The Associated Press brings us news that the Arizona Court Of Appeals has ruled in favor of an Arizona man whose erectile-dysfunction prescription was the subject of some good-natured joking between a Costco pharmacy employee and the man's ex-wife. Hoo boy. The male customer sued Costco for violating his privacy under the 1996 Health Insurance Portability And Accountability Act, commonly called HIPAA. The acronym has become shorthand for the expectation of confidentiality between health-care providers, pharmacists, and patients.

A trial-court judge dismissed the man's case, but the Court Of Appeals ruled that sections of his lawsuit involving negligence under HIPAA may proceed, setting him up to potentially be awarded punitive damages.

The lawsuit stems from an incident in 2016, when the Arizona man, who is in his 50s, received a free sample for an erectile-dysfunction medication. Costco subsequently called him to tell him he had a full prescription ready for pickup at the pharmacy; the man canceled the prescription. He then cancelled it again a month later when he found out the prescription was still waiting for pickup.

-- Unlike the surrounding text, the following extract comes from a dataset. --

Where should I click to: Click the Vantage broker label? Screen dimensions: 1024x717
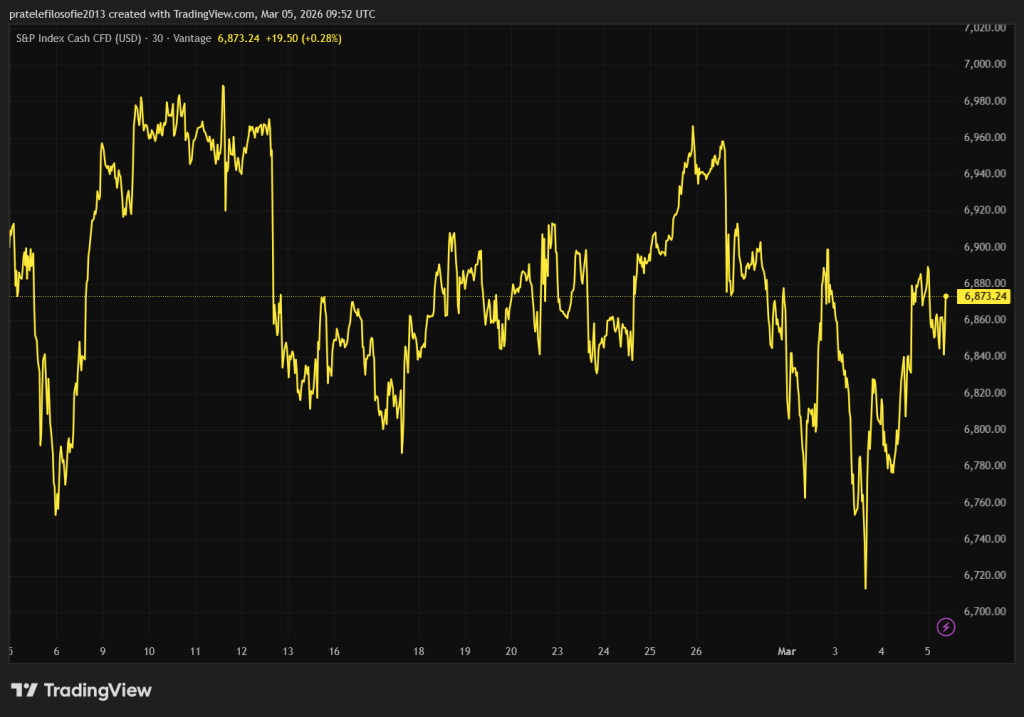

A pharmacist at the north Phoenix Costco where the prescription was held then joked with the man's ex-wife about the erectile-dysfunction prescription when she came to the counter to collect one of his other medications (with his authorization). Costco reportedly apologized to the man and admitted it was both a violation of his privacy and the company's own policies.

"What I'm saying is as a pharmacist you have a duty to keep my client's information private," the man's attorney, Joshua Carden told the AP. "And on top of that you have a duty to cancel his unwanted prescriptions so that [an incident] like this doesn't happen."

The case now returns to a lower court.